India’s seven-stage Lok Sabha polls have begun from April 19 and the results are to be announced on June 4. The 45-day contest is for 543 seats and the winning party needs 272 to form a government. Modi hopes of crossing 400 seats tally with his National Democratic Alliance (NDA) partners. The rival INDIA group, an alliance of disparate political parties led by Congress, expects to evict Modi from office in the elections with nearly 970 million voters across India.
Most opinion polls show that the ruling Bharatiya Janata Party (BJP) is most likely to return to power, but Modi’s dream to get a two third majority that would allow his party to alter India’s constitution may not come true. Many analysts predict the BJP getting even less than the 303 seats that it won in the last election.
Yet the prospect of a hard-line Hindu nationalist party winning the third term will have serious implications for the world’s largest democracy as well as regional geopolitics. There is a fear that the efforts to establish a Hindu supremacist state would formalize the second-class status of over 250 million Muslim citizens in law and practice.
While contentious religion-based citizenship legislation that the United Nations has described as “fundamentally discriminatory in nature” was passed in 2019 it has been implemented on the eve of the polls in order to galvanize support in the Indian heartland. The United Nations High Commissioner for Human Rights said the action is in breach of India’s international human rights obligations.

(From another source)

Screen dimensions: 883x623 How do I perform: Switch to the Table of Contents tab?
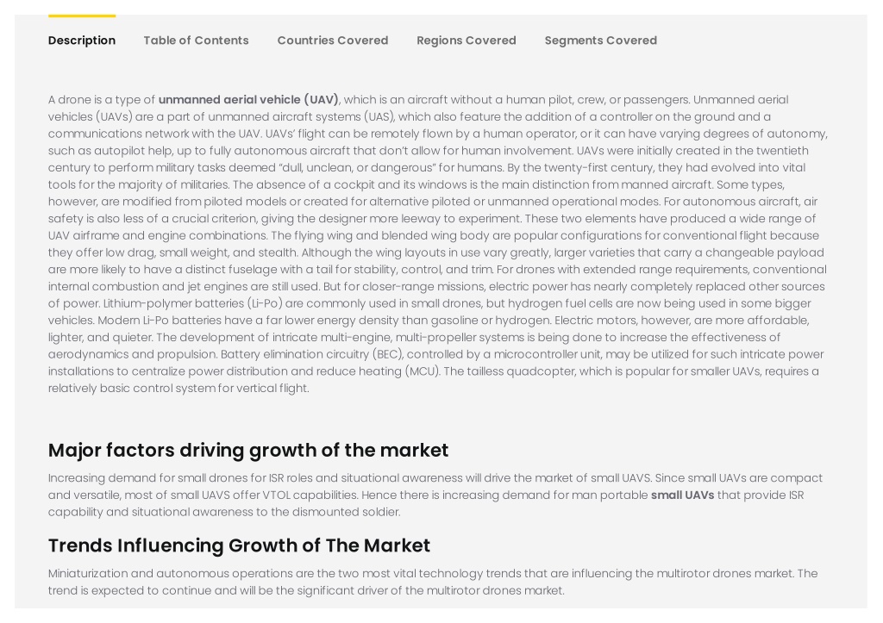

The prospect of a hard-line Hindu nationalists returning to power is a bad omen for Indian Muslims and for Pakistan

Zahid Hussain

Under the Modi government, attacks on Muslims have increased exponentially. There has been an increase in the number of lynching cases as well as reports of attacks on Muslim worshipping places by Hindu extremist groups affiliated with the ruling party under the supervision of the administration.
Prime Minister Modi and other BJP leaders during the election campaign have vowed to expunge India of any historic Muslim influence. He has been constantly looking for issues that would click with the voters. The Ram temple he inaugurated on the ruins of the Babri Masjid in Ayodhya a few months ago was a prime example of his increasing communal politics. The destruction in 1992 of the 15th century mosque was legitimized by the Supreme Court of India in 2019.
Claims for several other historical mosques to be converted into temples have been set in motion across the country following the inauguration of Ram temple. Some Hindutva leaders have also been openly calling for the extermination of Muslims.
Human rights groups warn against an escalation in the scale of mass atrocities and an increased level of state involvement in said atrocities with the return of the BJP government. Only a vote against the BJP could forestall the institutionalization of Hindu nationalism in India before it reaches a point of no return. A third term for the Modi government could completely destroy India’s secular identity and democracy.
The prospect of Modi’s victory in the Indian elections will certainly not be a good omen for Pakistan. The relations between the two countries have hit a new low under the two previous Modi governments. It’s not surprising that the Indian prime minister has upped the ante against Pakistan on the eve of the polls.
On the eve of the 2019 elections, Modi launched an air strike inside Pakistan after false flag terror attacks at Pulwama in Indian-administered Kashmir killed dozens of Indian soldiers. A retaliatory action by the Pakistan air force brought the two countries close to a war. The Pulwama incident was used by the BJP government to whip up nationalist sentiment that contributed hugely to Modi winning his second term.
Following the 2019 election victory, the second Modi government illegally annexed Indian-administered Kashmir in August that year. The action led to the reduction in diplomatic relations between the two countries and blocked any possibility of normalization of relations.
Now, a looming, third Modi term promises to have disastrous consequences not only for Pakistan but for the world.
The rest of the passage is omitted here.